Al-Qaida'a new leader Ayman al-Zawahiri.  (July 27, 2011)

Al-Qaida'a new leader Ayman al-Zawahiri. (July 27, 2011) Credit: AP Photo/Anonymous

Can we at least agree that reports of al-Qaida's death have been greatly exaggerated?

You'll recall that Peter Bergen, a director at the New America Foundation and a national security analyst for CNN, began pronouncing al-Qaida dead last summer. At the Aspen Institute, he even gave a speech titled: "Time to Declare Victory: Al Qaeda Is Defeated." He defended this thesis repeatedly, including in a debate with me on the "Situation Room," Wolf Blitzer's show on CNN.

President Barack Obama has not gone quite that far.

Before the election, in stump speeches around the country, he said al-Qaida had been "decimated." And in his inaugural address this week he said, "A decade of war is now ending."

He also spoke of "peace in our time" -- often interchanged with "peace for our time," a phrase made infamous by British Prime Minister Neville Chamberlain at Munich in 1938. Is it possible Obama did not know that? Worse, is it possible that he did?

The evidence that al-Qaida is alive and lethal is abundant. To cite just a few examples: the French ground war in Mali against al-Qaida in the Islamic Maghreb and associated forces, the hostage-taking in Algeria by self-proclaimed jihadists closely linked to al-Qaida, the surge of al-Qaida-connected fighters in Syria and, of course, the Sept. 11, 2012, attack on the U.S. mission in Benghazi, Libya, by al-Qaida-affiliated groups.

I do not stress this to disparage anyone. But serious analysts acknowledge their errors, attempt to determine what data or misassumptions led them astray and work to reshape their narrative in conformance with reality. Serious analysts are acutely aware that no strategic mistake is more dangerous than telling yourself you are winning when you are not.

Last weekend, I spoke with someone I'll identify only as a senior American military official. It required no prompting from me for him to express his frustration over top officials in the Obama administration continuing to insist that the global conflict is "receding."

Challenging that notion is difficult because within the current administration it is forbidden to speak or write openly about the ideology of those fighting us. To do so, the official said, would be "inflammatory," requiring a discussion of the role of fundamentalist Islamic theology. In a sense -- the literal sense -- what we have here is a religious taboo.

The irony is glaring: American officials can kill our enemies (mostly with drones). They just can't discuss, criticize or challenge the beliefs that motivate them. Fighting a kinetic war is permitted, but waging a cognitive war is prohibited. To avoid defeat, we really need to be fighting both.

Closely related to the "al-Qaida is dead" thesis is the "Muslim Brotherhood is moderate" thesis. The most recent contradictory evidence: videos of Egyptian President Mohamed Morsi, three years ago when he was a leader of the Brotherhood, urging parents to "nurse our children and our grandchildren on hatred for them, for Zionists, for Jews ... The hatred must go on for God and as a form of worshipping him."

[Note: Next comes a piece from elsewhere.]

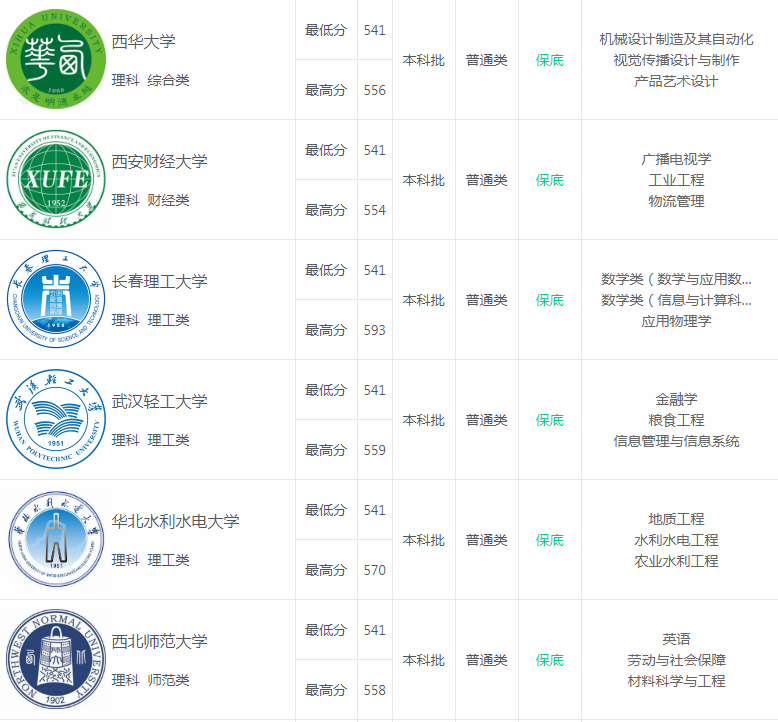
Task: Open 长春理工大学 details via its name
Action: pyautogui.click(x=159, y=281)
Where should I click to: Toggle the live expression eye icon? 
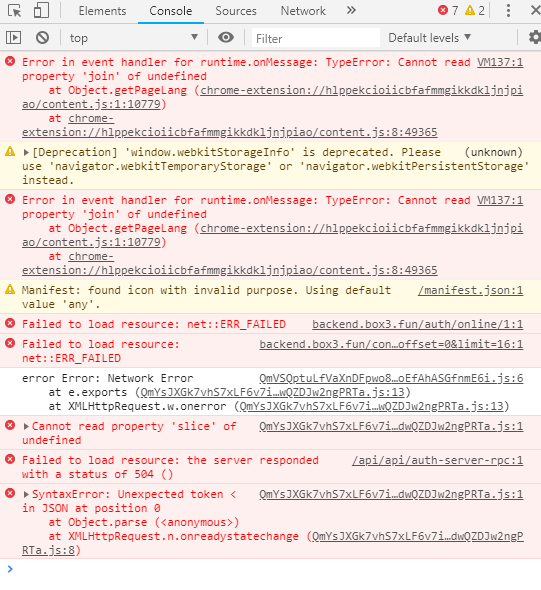tap(226, 38)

In addition, he called Jews and Israelis "the descendants of apes and pigs."

Here in Israel, where I'm spending a few days reporting, few people were surprised by those remarks. Among the reasons for Israeli Prime Minister Benjamin Netanyahu's (narrow) re-election victory this week: A majority of Israelis have come to the conclusion that at this moment no Palestinian who wields power is willing to make peace with them.

In the Middle East, too many Arabs and Muslims deny Israelis both their history (Israelis are, unquestionably, living in a part of their ancient homeland) and their humanity (and that is, unambiguously, what is intended when Morsi talks of "apes and pigs").

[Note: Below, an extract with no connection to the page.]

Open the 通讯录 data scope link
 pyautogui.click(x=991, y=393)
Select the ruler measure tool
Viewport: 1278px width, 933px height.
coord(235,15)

Morsi also is working to reconcile Hamas and Fatah, the factions that rule Gaza and the West Bank, respectively, and create a united Palestinian government. Hamas, of course, is committed to the elimination of Israel. It is not planning to moderate that position. On the contrary, it expects Palestinian President -- and Fatah leader -- Mahmoud Abbas to more openly call for "resistance" -- the use of violence to weaken and eventually annihilate Israel. (Abbas recently told a Lebanese television station that before World War II, the Nazis and the Zionists collaborated.)

Can we at least agree that reports of the death of the peace process have not been exaggerated -- and that Israelis constructing apartment buildings in and around Jerusalem is not the reason why?

Clifford D. May is president of the Foundation for the Defense of Democracies, a policy institute focusing on terrorism.